* Exercise description
Given the listing below, write out exactly the lines starting with the line that has "Click the 'key:'" and going on through the line that has "Task: Click inside", both kept.

* Information provided
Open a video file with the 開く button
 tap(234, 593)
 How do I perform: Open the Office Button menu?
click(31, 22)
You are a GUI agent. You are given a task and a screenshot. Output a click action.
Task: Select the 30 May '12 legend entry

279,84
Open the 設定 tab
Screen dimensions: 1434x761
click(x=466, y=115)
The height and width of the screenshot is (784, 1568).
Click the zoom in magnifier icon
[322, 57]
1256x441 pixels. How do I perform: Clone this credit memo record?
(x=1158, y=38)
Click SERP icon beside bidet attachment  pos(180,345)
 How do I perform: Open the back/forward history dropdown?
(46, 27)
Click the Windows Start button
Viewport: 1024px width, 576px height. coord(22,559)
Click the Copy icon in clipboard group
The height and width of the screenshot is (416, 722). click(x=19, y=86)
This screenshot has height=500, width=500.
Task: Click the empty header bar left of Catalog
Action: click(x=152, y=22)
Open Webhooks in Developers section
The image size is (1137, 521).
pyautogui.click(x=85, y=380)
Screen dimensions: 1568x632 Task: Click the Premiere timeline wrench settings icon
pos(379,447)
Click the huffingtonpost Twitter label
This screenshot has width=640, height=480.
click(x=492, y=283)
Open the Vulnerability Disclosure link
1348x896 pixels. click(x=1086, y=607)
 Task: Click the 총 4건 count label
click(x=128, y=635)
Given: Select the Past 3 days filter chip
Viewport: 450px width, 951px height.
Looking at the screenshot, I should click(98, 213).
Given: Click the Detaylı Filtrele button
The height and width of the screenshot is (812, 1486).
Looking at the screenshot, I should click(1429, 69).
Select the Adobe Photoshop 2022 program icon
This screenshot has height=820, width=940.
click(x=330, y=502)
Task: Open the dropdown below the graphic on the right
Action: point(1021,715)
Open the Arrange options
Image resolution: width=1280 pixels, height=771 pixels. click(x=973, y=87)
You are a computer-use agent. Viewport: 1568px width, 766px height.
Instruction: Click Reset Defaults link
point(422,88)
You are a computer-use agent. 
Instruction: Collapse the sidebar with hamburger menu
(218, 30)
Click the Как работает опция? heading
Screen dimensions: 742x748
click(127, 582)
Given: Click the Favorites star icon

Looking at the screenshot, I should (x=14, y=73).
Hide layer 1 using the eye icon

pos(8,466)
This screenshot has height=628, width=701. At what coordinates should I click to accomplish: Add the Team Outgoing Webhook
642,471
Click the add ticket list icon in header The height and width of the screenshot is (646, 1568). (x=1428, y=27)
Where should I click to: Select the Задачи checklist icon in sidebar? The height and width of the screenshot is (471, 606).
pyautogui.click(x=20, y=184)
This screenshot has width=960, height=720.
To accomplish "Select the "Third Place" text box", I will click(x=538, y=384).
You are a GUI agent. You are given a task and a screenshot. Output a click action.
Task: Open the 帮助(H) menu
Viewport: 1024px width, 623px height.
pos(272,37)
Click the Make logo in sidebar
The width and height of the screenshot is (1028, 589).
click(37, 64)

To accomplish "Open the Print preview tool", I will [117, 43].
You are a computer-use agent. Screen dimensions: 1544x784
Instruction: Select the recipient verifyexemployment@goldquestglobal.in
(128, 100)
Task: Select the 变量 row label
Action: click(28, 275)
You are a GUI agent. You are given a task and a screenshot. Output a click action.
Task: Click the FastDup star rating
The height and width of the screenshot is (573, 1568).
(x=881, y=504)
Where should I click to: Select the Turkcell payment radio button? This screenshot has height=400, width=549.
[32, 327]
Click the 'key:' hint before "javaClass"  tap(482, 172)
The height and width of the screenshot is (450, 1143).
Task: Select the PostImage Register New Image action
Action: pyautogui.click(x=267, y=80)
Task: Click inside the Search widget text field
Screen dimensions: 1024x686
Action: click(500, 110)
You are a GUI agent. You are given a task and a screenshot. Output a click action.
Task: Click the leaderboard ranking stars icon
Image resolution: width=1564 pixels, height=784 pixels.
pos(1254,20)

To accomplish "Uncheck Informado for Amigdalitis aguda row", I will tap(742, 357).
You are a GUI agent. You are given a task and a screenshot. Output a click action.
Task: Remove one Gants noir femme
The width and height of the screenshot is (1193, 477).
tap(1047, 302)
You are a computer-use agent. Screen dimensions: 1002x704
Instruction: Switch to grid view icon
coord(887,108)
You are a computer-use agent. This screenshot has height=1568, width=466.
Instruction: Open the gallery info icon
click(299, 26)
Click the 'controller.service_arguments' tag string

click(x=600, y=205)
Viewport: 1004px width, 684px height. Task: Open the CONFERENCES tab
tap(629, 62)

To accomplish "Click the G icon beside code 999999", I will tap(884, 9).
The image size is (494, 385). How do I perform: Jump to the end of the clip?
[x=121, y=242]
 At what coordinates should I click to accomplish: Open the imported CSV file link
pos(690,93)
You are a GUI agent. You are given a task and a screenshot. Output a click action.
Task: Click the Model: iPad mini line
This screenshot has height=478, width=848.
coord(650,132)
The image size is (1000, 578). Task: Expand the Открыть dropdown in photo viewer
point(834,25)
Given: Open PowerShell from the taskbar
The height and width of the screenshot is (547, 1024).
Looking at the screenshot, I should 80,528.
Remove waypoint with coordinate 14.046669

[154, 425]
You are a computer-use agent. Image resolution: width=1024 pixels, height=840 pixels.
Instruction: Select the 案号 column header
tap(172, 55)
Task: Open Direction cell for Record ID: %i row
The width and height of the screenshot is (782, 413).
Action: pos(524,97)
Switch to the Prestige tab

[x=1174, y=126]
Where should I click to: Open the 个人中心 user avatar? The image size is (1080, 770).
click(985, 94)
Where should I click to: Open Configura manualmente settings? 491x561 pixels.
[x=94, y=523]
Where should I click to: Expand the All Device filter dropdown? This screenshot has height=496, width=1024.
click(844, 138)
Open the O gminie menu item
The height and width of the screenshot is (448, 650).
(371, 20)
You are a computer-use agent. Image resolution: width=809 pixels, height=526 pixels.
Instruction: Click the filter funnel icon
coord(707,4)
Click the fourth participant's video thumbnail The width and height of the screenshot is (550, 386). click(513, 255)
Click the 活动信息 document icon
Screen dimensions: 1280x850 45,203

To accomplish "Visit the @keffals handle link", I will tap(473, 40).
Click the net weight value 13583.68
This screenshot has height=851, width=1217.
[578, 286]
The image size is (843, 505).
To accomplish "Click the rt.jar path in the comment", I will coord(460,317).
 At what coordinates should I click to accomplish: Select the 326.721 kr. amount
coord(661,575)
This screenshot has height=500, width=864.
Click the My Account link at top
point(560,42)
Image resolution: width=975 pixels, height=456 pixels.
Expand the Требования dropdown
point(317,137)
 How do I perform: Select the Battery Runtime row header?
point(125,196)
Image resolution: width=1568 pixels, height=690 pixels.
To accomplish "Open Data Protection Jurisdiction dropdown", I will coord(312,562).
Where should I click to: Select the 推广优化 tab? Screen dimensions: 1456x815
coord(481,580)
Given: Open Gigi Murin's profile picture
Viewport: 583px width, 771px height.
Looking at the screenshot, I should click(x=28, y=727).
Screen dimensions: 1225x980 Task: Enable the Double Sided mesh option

* Written solution
Click the 'key:' hint before "javaClass"  tap(482, 172)
The height and width of the screenshot is (450, 1143).
Task: Select the PostImage Register New Image action
Action: pyautogui.click(x=267, y=80)
Task: Click inside the Search widget text field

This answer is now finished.